━━ MATERIAL SHOWN ━━

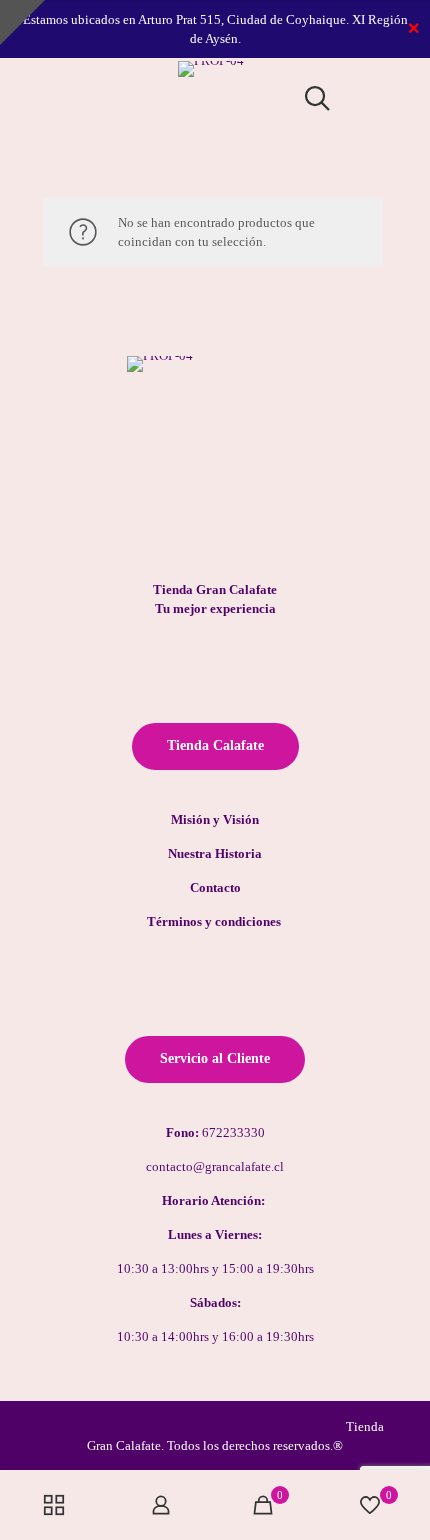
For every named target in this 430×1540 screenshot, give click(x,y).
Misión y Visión (215, 819)
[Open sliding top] (22, 22)
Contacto (215, 887)
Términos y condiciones (215, 921)
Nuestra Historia (215, 853)
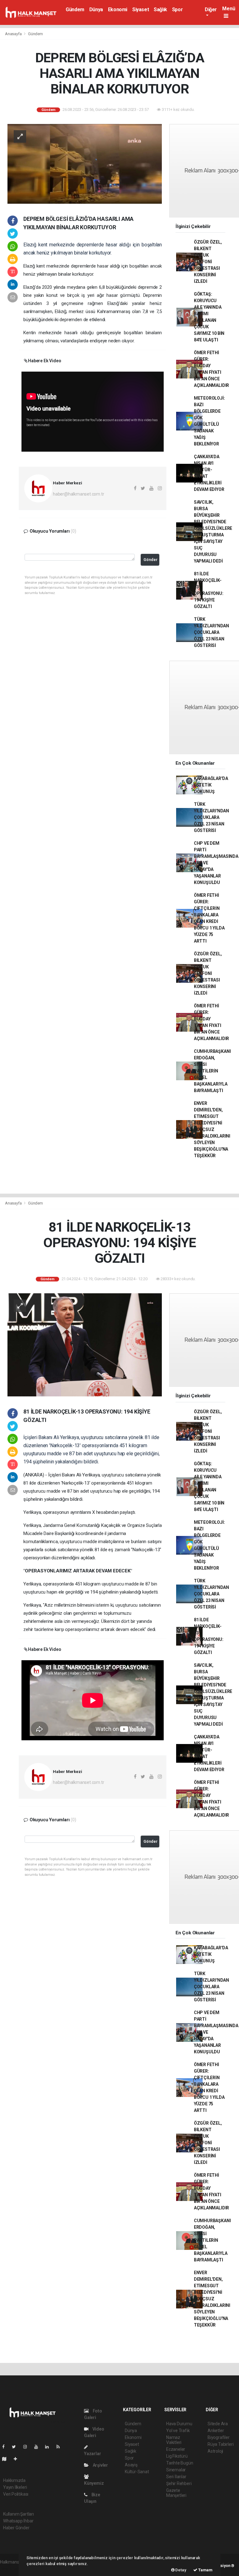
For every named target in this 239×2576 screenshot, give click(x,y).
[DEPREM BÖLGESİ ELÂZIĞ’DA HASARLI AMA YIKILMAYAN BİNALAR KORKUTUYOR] (84, 163)
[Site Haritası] (7, 2458)
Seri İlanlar (176, 2476)
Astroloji (215, 2451)
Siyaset (140, 9)
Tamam (205, 2570)
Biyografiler (219, 2437)
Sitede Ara (218, 2423)
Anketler (216, 2430)
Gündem (75, 9)
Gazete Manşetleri (176, 2493)
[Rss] (60, 2446)
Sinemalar (176, 2469)
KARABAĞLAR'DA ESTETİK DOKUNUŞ (211, 785)
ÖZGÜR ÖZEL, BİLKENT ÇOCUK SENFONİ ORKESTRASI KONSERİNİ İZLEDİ (208, 262)
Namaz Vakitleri (173, 2440)
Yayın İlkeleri (15, 2487)
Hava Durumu (179, 2423)
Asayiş (131, 2464)
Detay (180, 2570)
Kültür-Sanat (137, 2471)
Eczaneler (175, 2449)
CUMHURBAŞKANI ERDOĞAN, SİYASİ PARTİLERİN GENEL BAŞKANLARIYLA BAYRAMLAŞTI (212, 1071)
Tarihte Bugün (179, 2462)
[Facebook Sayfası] (6, 2446)
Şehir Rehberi (179, 2483)
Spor (177, 9)
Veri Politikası (15, 2494)
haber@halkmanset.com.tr (78, 494)
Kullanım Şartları (18, 2514)
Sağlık (160, 9)
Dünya (96, 9)
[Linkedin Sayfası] (49, 2446)
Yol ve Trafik (178, 2430)
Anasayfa (13, 33)
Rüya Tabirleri (220, 2444)
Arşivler (100, 2465)
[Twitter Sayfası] (16, 2446)
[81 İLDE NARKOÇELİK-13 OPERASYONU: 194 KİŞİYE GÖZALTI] (84, 1344)
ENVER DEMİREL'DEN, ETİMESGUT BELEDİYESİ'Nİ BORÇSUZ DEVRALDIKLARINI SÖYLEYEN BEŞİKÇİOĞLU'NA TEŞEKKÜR (212, 1129)
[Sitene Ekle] (18, 2458)
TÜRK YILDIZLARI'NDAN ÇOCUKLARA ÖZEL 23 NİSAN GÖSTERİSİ (211, 632)
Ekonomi (117, 9)
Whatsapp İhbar (18, 2520)
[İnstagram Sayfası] (27, 2446)
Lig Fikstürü (177, 2456)
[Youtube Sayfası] (38, 2446)
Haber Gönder (16, 2527)
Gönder (150, 559)
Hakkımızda (14, 2480)
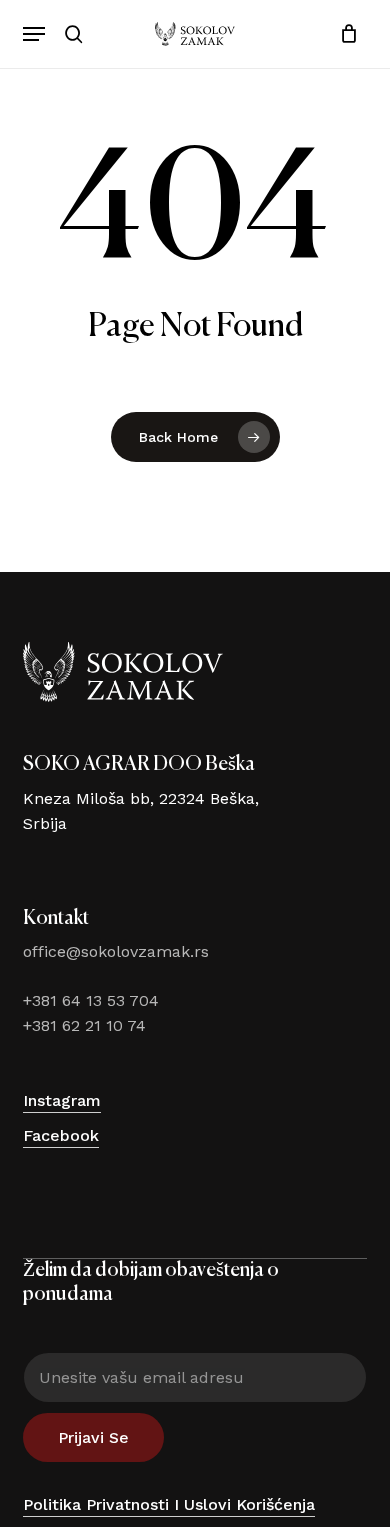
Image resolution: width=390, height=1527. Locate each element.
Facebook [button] (61, 1135)
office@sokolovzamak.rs (116, 951)
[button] (34, 34)
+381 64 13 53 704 (91, 1000)
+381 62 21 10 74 (84, 1025)
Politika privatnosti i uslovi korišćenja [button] (169, 1504)
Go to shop (310, 752)
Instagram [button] (62, 1100)
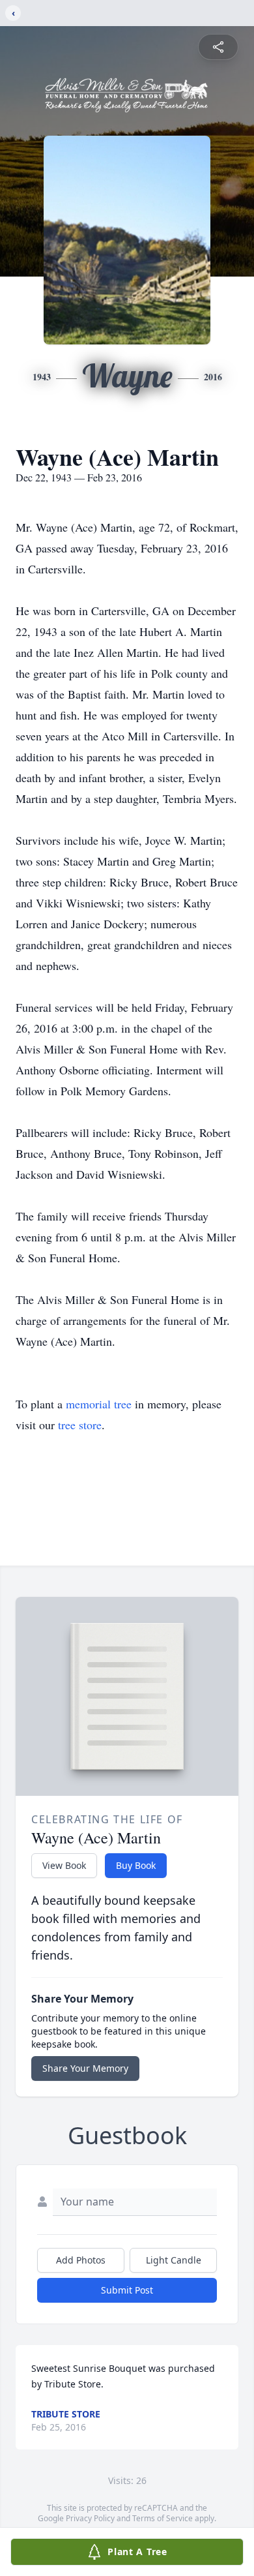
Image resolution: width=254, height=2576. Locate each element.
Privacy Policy (90, 2518)
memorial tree (99, 1404)
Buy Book (136, 1865)
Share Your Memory (85, 2068)
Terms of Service (162, 2518)
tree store (80, 1424)
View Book (64, 1865)
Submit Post (127, 2290)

━━━

→ **EXERCISE INSTRUCTIONS**: Every line with "height" in it should be copied from the entries.

→ **TASK RESPONSE**:
Image resolution: width=390, height=1527. Locate each element.
Image resolution: width=254, height=2576. Locate each element.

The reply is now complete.